My freshman seminar, “Free Speech in Law, Ethics, and Politics,” met in person on Thursday, February 4. It felt great to be back in a classroom, together with Princeton students.
The first session of the class had taken place two days earlier on Zoom. I had expected that meeting would be in person, but a blizzard shut the University for two days. As a result, I had to defer the first in-person session, something I had been anticipating for weeks.
I was delighted, first of all, to be teaching again. In a normal year, my travel and events schedule make it difficult for me to be in the classroom. The pandemic has grounded me, however, so my calendar can accommodate the class.
I also wanted the chance to do something with our students and to experience our campus protocols for in-person teaching. I am confident that we know how to teach safely: we carefully monitored other colleges and universities that followed rigorous safety protocols in the fall, and instances of classroom transmission were extremely rare.
A safe college classroom during the COVID-19 pandemic is, however, a strange-looking place. We all wear masks, of course. I spent a few days testing out options, making sure that I had a mask that allowed me to speak comfortably and did not fog up my glasses.
We also distance from one another. Under New Jersey state regulations, every student must be six feet away from every other student and six feet away from me at all times. We therefore cannot gather around a cozy seminar table. Instead, the 12 students are spaced around a horseshoe-shaped lecture hall with a normal seating capacity of 60.

DATA FOR ANALYSIS:
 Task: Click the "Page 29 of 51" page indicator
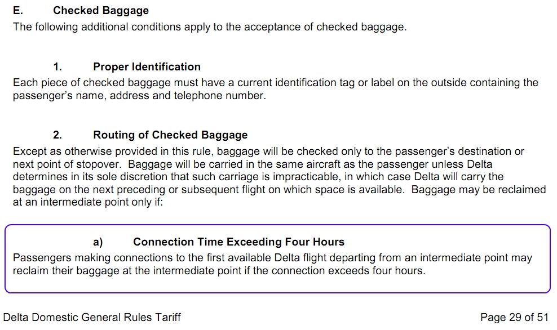coord(514,318)
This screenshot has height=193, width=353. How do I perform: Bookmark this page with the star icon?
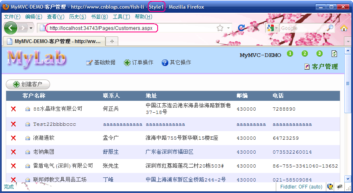point(220,28)
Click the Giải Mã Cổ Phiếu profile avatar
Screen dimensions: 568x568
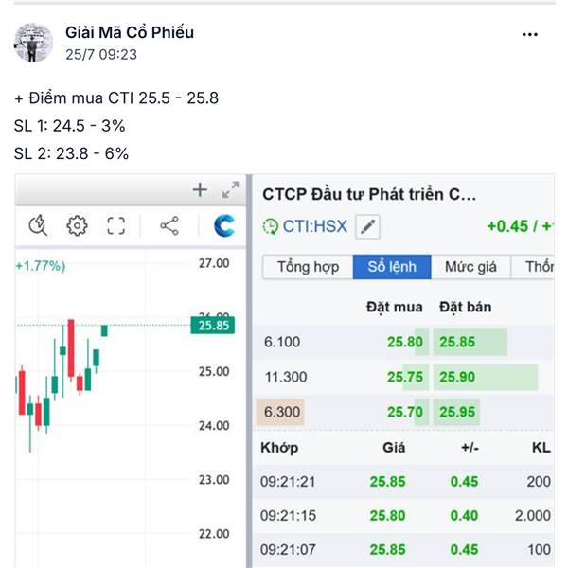33,43
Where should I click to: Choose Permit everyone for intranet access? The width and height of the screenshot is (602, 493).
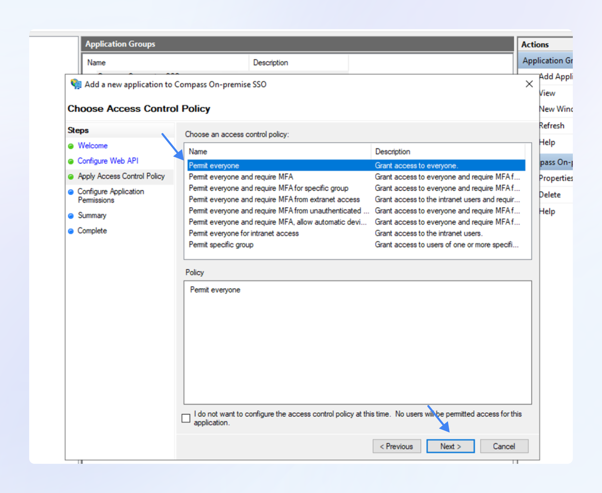point(244,233)
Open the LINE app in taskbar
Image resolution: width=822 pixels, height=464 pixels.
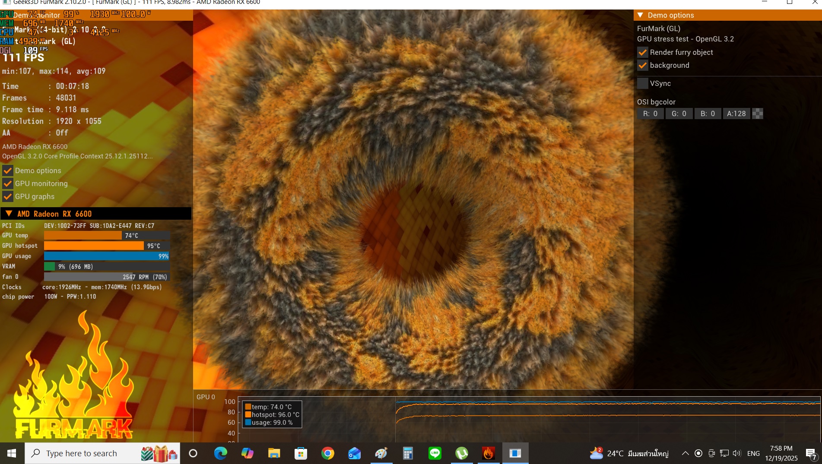click(x=435, y=453)
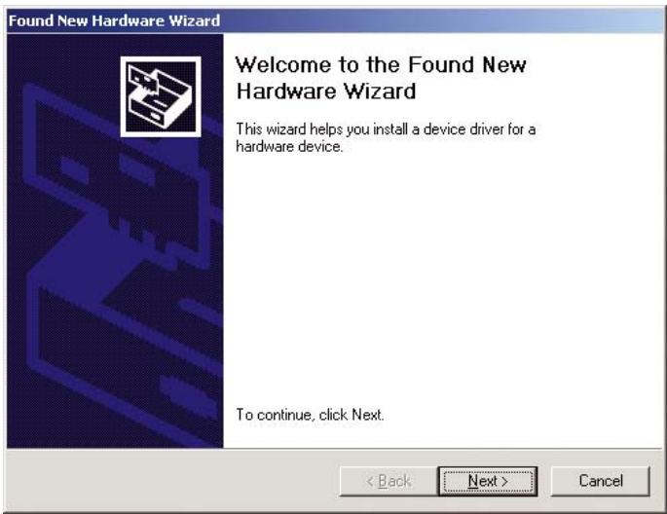The height and width of the screenshot is (514, 667).
Task: Click the hardware wizard computer icon
Action: click(161, 97)
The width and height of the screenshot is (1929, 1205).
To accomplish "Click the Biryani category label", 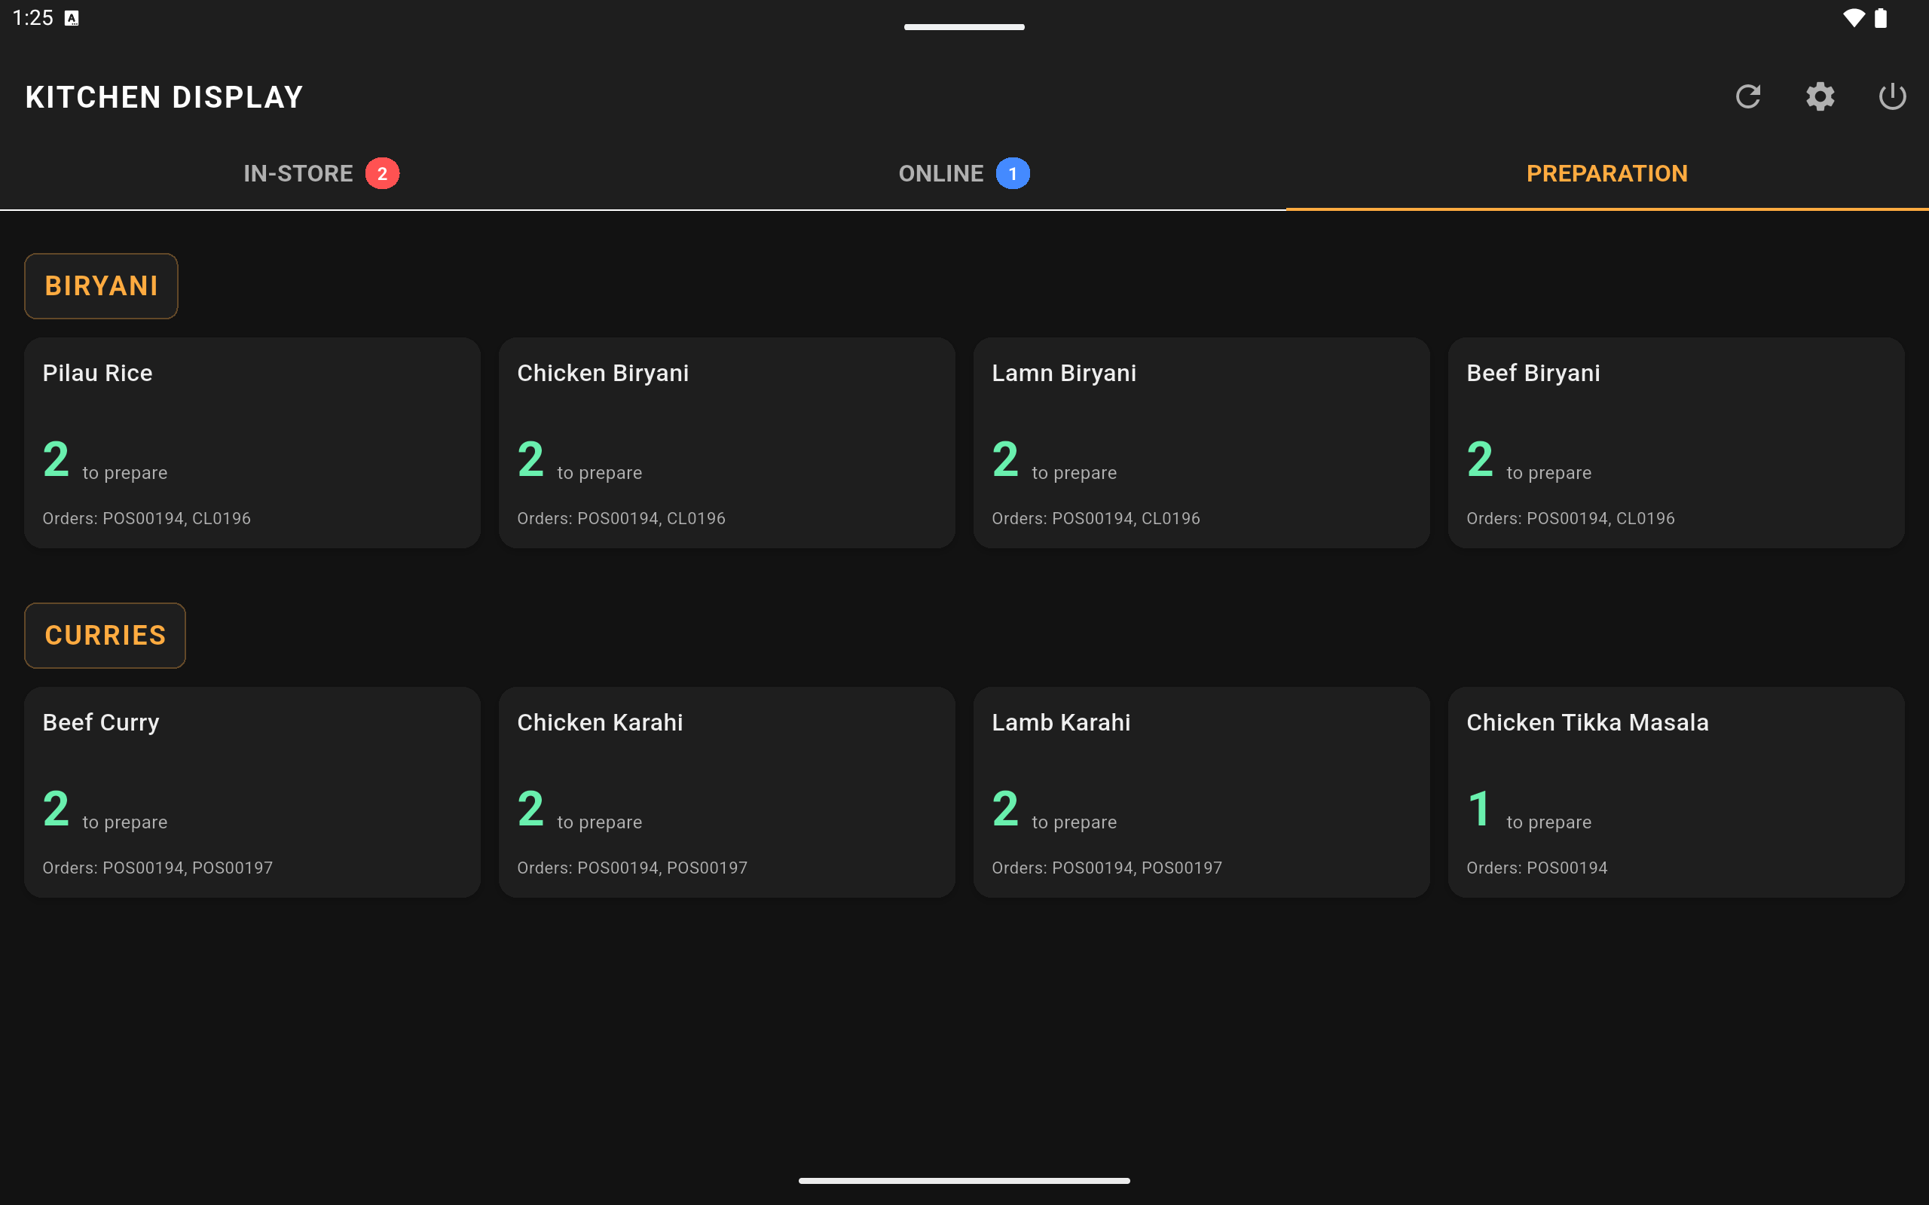I will point(101,286).
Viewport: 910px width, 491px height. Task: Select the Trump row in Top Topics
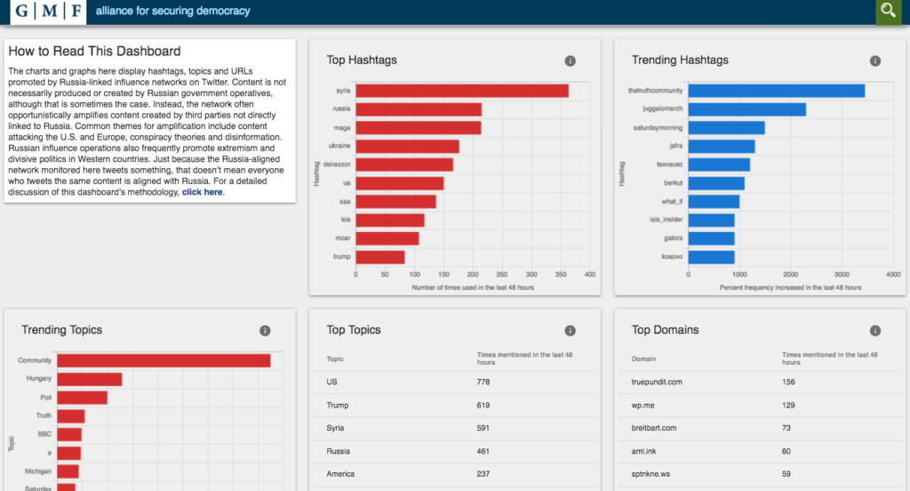(x=455, y=405)
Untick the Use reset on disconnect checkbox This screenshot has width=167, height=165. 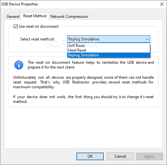(x=16, y=26)
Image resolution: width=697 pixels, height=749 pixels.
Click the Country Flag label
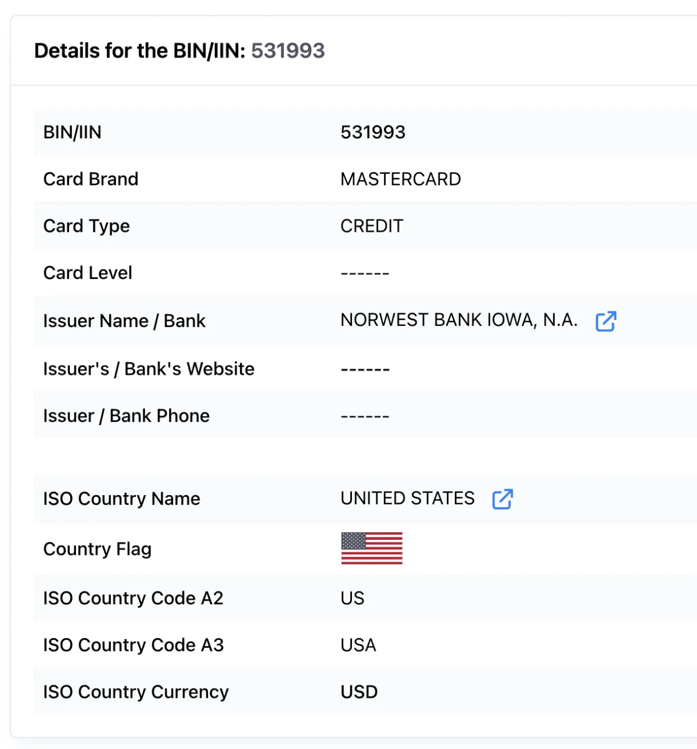pos(97,549)
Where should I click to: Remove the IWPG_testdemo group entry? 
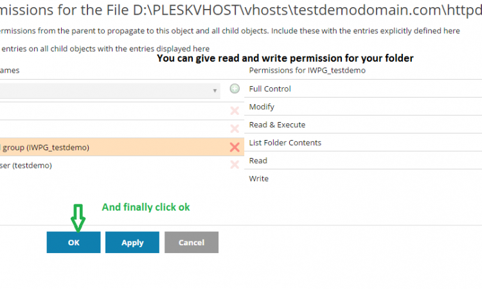click(235, 147)
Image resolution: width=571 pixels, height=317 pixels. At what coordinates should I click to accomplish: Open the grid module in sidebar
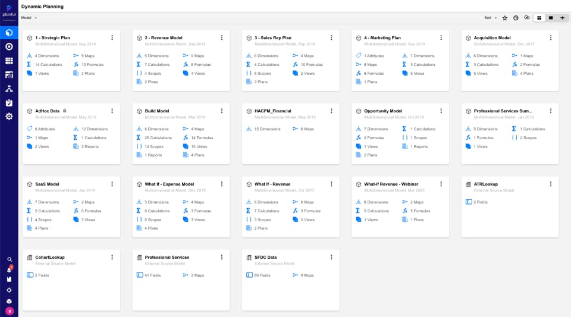coord(9,61)
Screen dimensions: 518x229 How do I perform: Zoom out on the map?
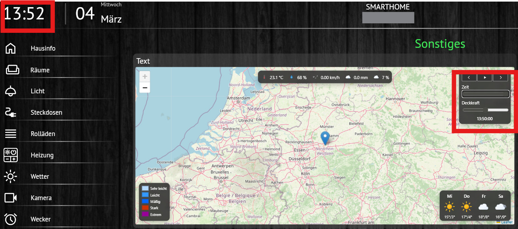[x=145, y=88]
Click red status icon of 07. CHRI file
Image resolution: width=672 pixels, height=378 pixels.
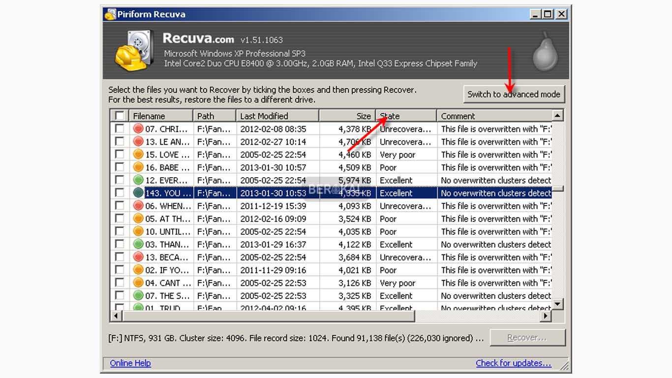[x=138, y=129]
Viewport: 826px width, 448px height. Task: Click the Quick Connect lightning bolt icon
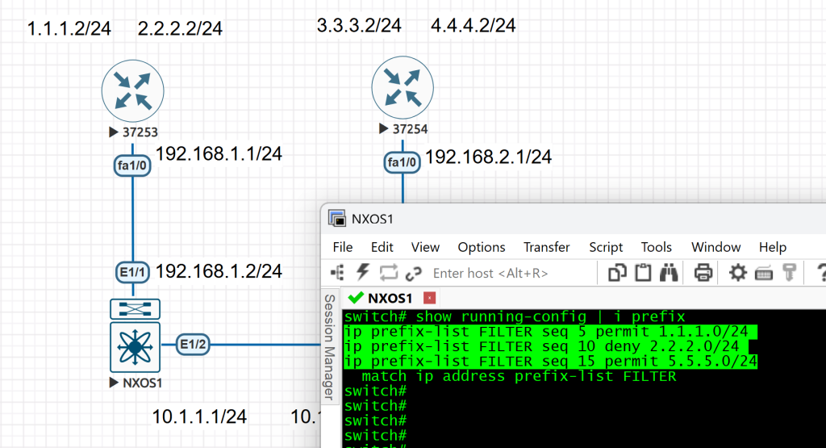pos(364,273)
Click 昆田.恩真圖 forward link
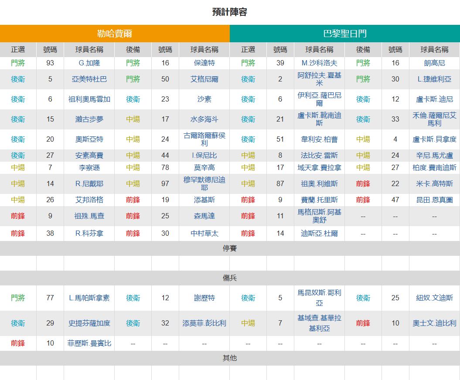Screen dimensions: 460x380 coord(434,200)
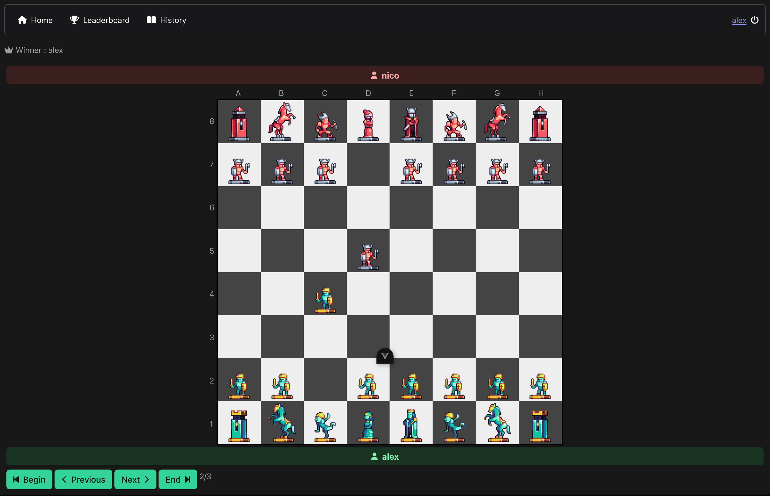
Task: Advance to Next move
Action: point(135,479)
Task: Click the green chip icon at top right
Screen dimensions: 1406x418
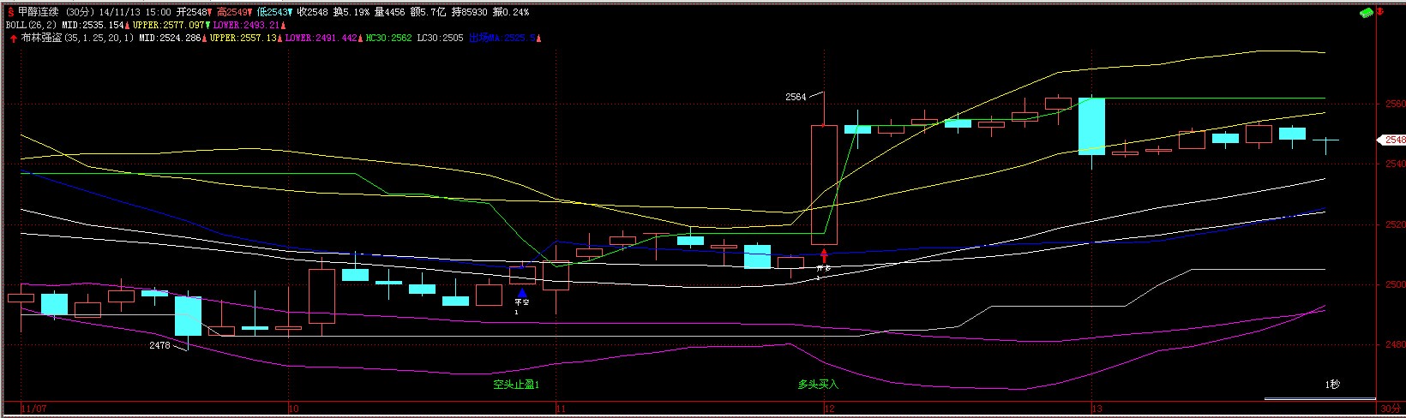Action: (x=1367, y=13)
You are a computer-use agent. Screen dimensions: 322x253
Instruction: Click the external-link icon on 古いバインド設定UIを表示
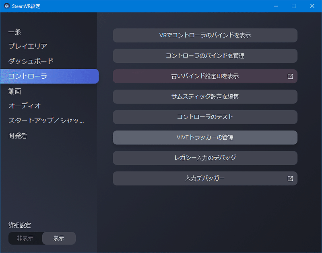291,76
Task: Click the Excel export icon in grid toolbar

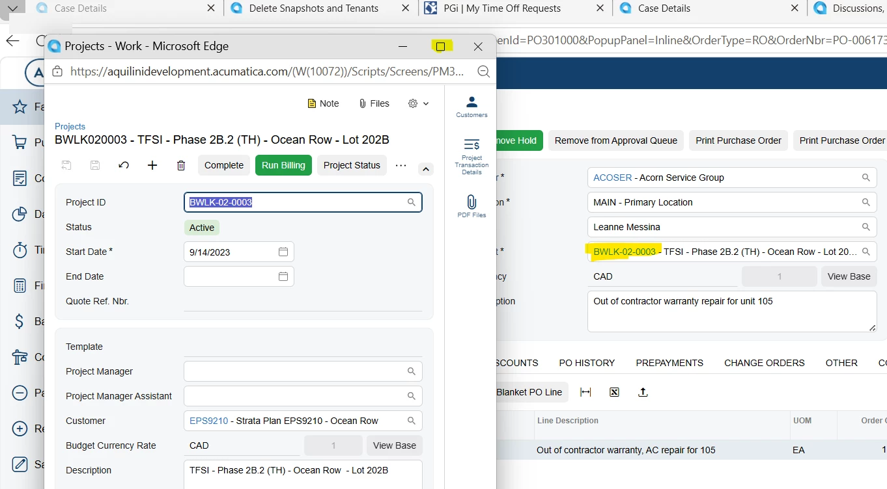Action: point(614,392)
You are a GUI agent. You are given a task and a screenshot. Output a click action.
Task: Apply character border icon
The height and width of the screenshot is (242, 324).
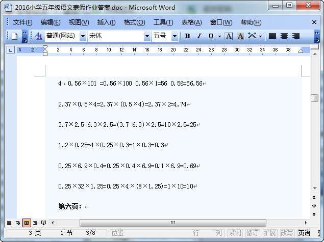coord(229,36)
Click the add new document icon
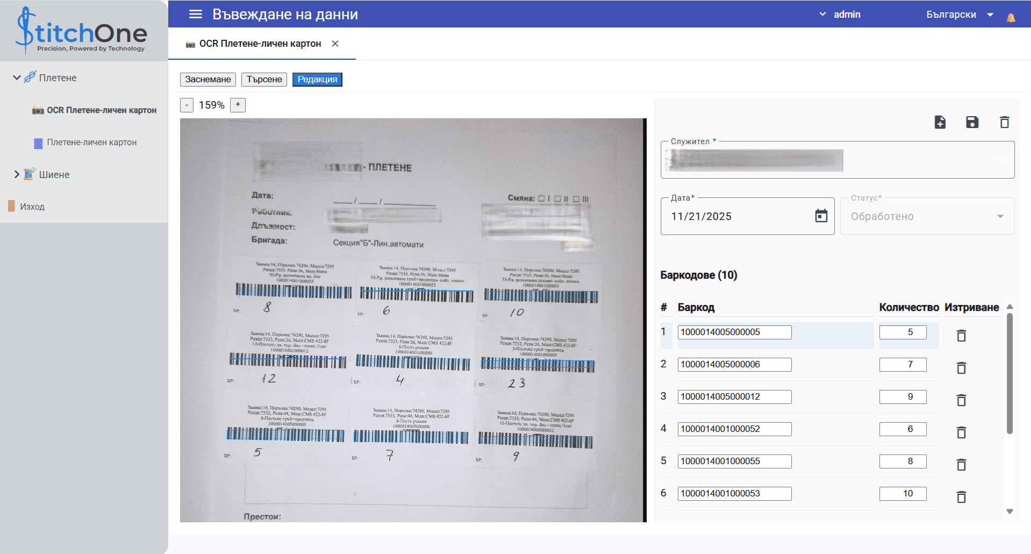 tap(940, 123)
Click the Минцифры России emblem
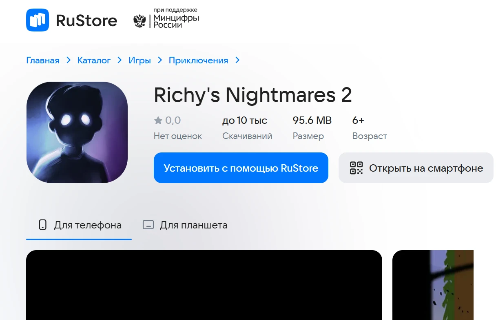This screenshot has height=320, width=496. click(140, 21)
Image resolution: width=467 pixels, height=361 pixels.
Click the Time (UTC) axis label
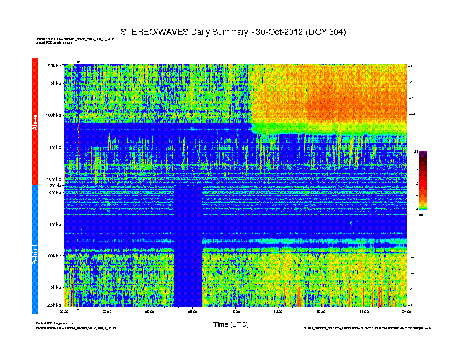(x=231, y=324)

PARTS OF THE EXERCISE:
**A.** List the safety precautions for the classroom that the seminar passage describes.
**B.** According to the seminar passage, what is the normal seating capacity of the lecture hall where the class meets?
**C.** Using the seminar passage, explain why the writer's calendar could accommodate teaching the class this year.

WRITTEN RESPONSES:
**A.**
- Everyone in the classroom wears a mask.
- Every student stays six feet away from every other student at all times.
- Every student stays six feet away from the instructor at all times.
- The 12 students are spaced around a horseshoe-shaped lecture hall instead of sitting at a seminar table.

**B.** The lecture hall normally seats 60.

**C.** In a normal year, the writer's travel and events schedule makes it difficult to be in the classroom. The pandemic has grounded the writer, so the calendar now has room for the class.